M_AB = F_AB * (-28.8, 9, 12) in-lbs.
M_AC = F_AC * (-44.31, 13.85, -18.46) in-lbs.
M_W = W * (48, -15, 0) in-lbs.
These equations should also have similar corrections made to indicate that you are dealing with moments and not forces.
Each of the equations below should be set equal to 0, since at equilibrium, ∑ M = 0.

ΣM_x = -F_AB(28.8) - F_AC(44.31) + W(48) = 0
ΣM_y = F_AB(9) + F_AC(13.85) - W(15) = 0
ΣM_z = F_AB(12) - F_AC(18.46) = 0

Note that the equation ΣM_z = F_AB(12) - F_AC(18.46) = 0 can be used to find F_AB in terms of F_AC

Once you have done this, then the force equations:
can be used to find the magnitudes F_AB, F_AC, and F_OA in terms of the load W.

You've done good work up to this point. Keep working. You're only a couple of steps away from finding the maximum value of W.

So I am finding all the forces from the moments first then applying those to the force equations?

 

[SteamKing]

So I am finding all the forces from the moments first then applying those to the force equations?

No, you use the one moment equation I indicated,

ΣMz = F_AB(12) - F_AC(18.46) = 0 to find F_AB in terms of F_AC

Then, you can substitute F_AB back into the force equations to find the other forces in terms of W.

 

[Alison A.]

No, you use the one moment equation I indicated,

ΣMz = F_AB(12) - F_AC(18.46) = 0 to find F_AB in terms of F_AC

Then, you can substitute F_AB back into the force equations to find the other forces in terms of W.

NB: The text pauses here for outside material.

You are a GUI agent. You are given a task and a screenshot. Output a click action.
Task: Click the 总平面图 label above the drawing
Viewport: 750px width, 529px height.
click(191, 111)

Alright I found F_AB to be (4615/5539)W and F_AC to be (3000/5539)W

 

[Alison A.]

Alright I found F_AB to be (4615/5539)W and F_AC to be (3000/5539)W

And from there force equations I found F_OA to be -0.6983W

 

[Alison A.]

WOOOOOOOOOOOOOO I got the right answer. Wow that was a lot of work, I think I've gone through about 10 pages of paper. Thank you so much for sticking with me even when it seemed like I couldn't grasp the most simple concepts . Could you help me find the last part to my other problem you've been answering? That is my last problem... then I'm finally done.